How to complete this task: From the records below, copy the lines that include "agent".
=== Records supplied ===
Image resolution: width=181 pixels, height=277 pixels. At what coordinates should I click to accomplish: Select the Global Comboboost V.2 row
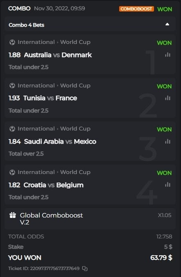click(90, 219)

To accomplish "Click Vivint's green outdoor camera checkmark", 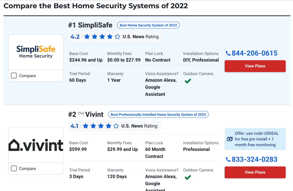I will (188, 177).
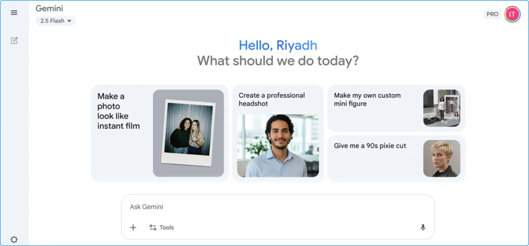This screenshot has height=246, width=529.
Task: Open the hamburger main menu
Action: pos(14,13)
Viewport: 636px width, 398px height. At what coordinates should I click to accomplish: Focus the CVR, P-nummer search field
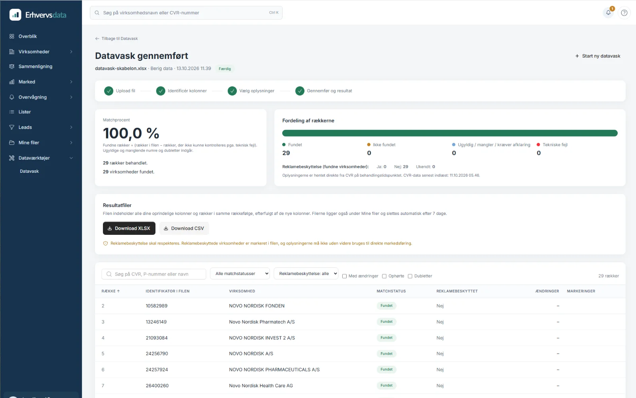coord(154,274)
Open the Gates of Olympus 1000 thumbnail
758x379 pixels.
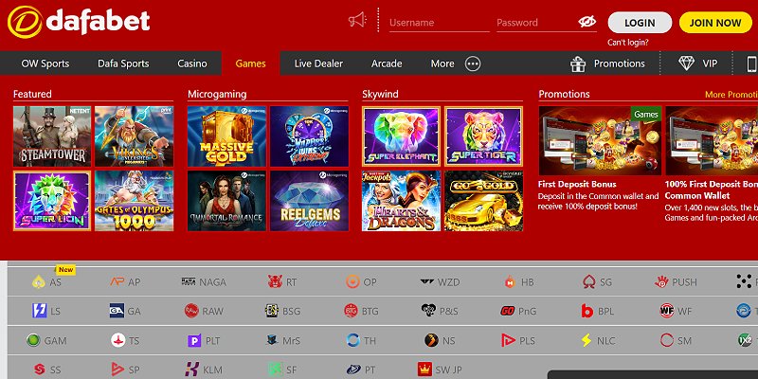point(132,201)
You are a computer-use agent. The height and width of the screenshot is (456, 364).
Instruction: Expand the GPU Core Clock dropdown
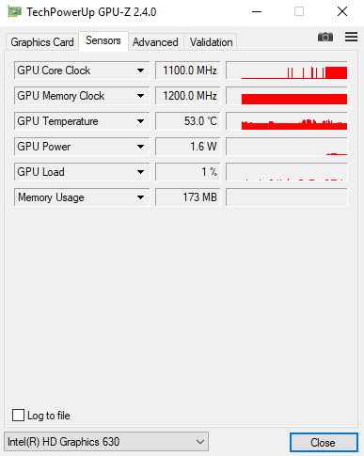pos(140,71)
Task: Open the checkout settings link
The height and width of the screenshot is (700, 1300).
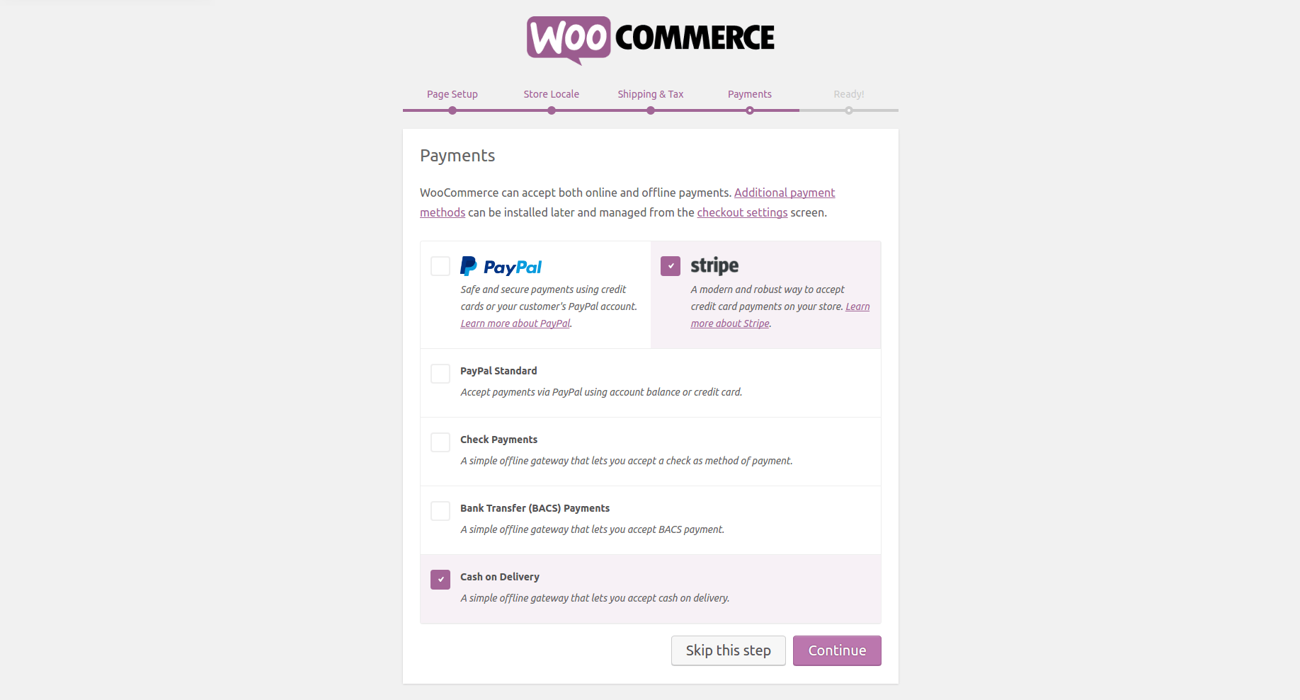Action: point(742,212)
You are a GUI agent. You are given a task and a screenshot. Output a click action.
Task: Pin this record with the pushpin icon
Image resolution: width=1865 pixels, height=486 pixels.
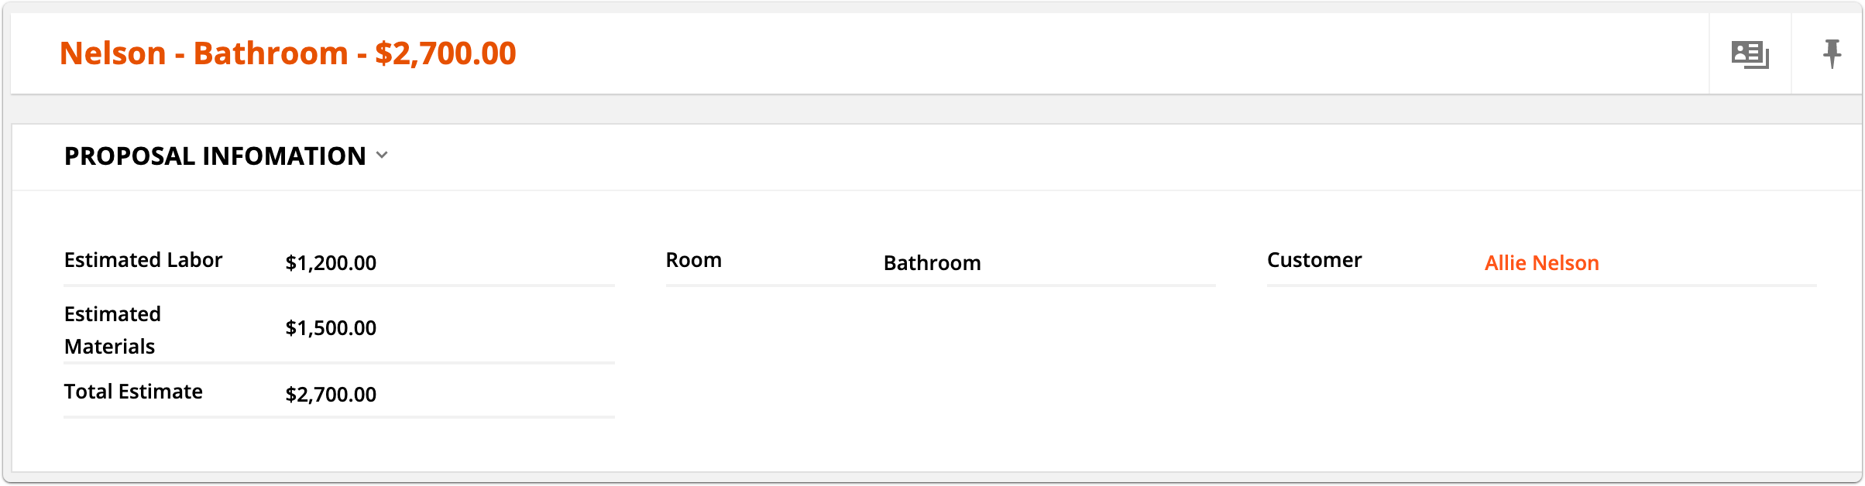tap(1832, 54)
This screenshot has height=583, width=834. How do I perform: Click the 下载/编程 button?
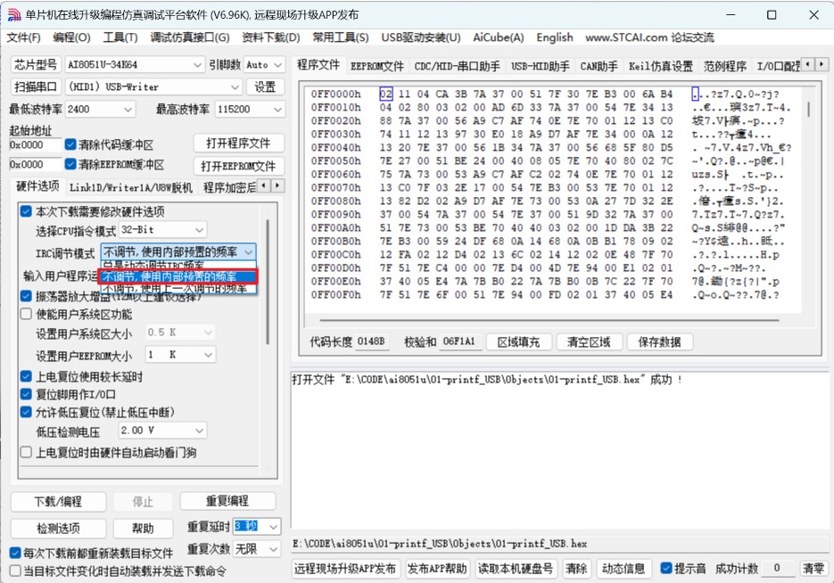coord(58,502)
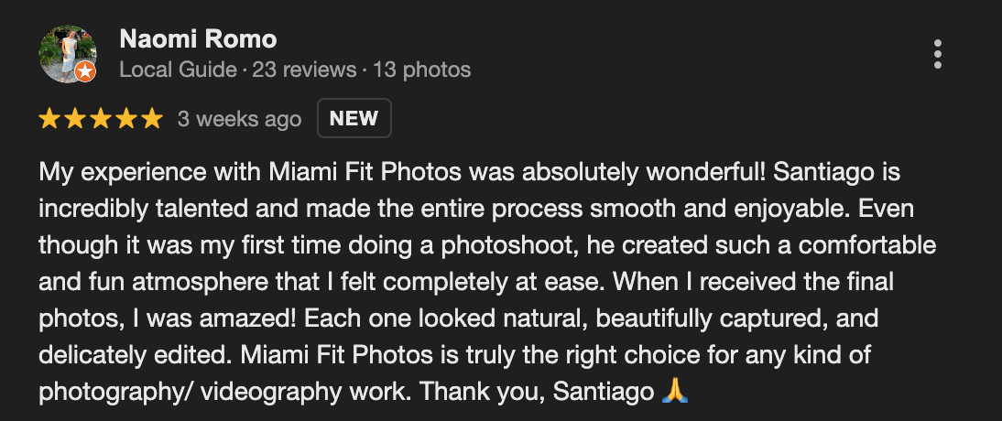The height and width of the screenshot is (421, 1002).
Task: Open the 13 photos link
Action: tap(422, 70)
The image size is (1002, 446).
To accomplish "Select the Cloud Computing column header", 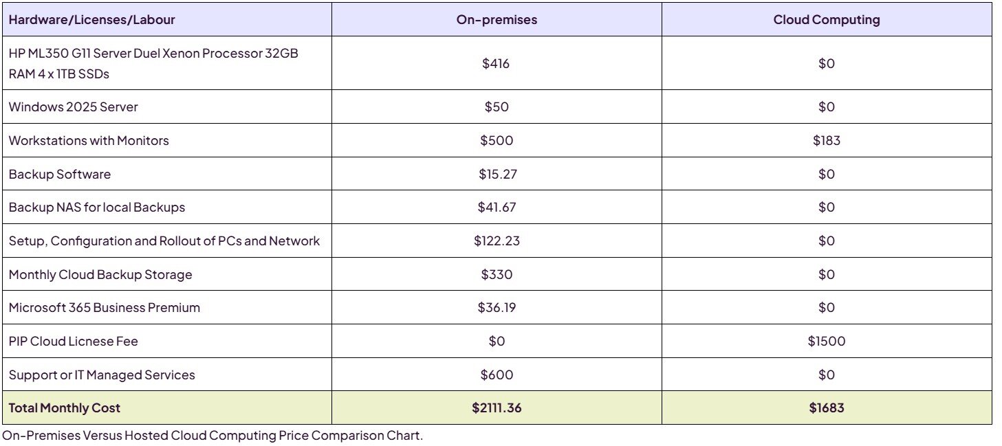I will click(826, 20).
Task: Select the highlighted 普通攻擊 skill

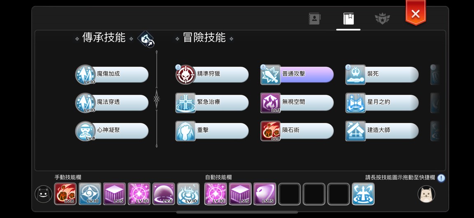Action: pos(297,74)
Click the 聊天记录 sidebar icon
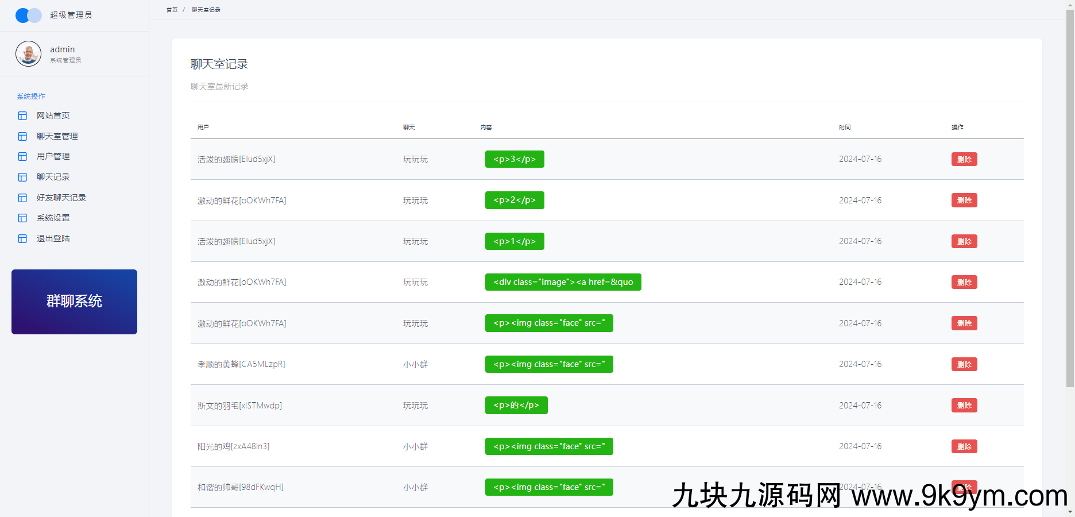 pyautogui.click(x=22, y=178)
===
Response:
You are a computer-use agent. The height and width of the screenshot is (456, 364).
You are a GUI agent. You are given a task and a screenshot. Output a click action.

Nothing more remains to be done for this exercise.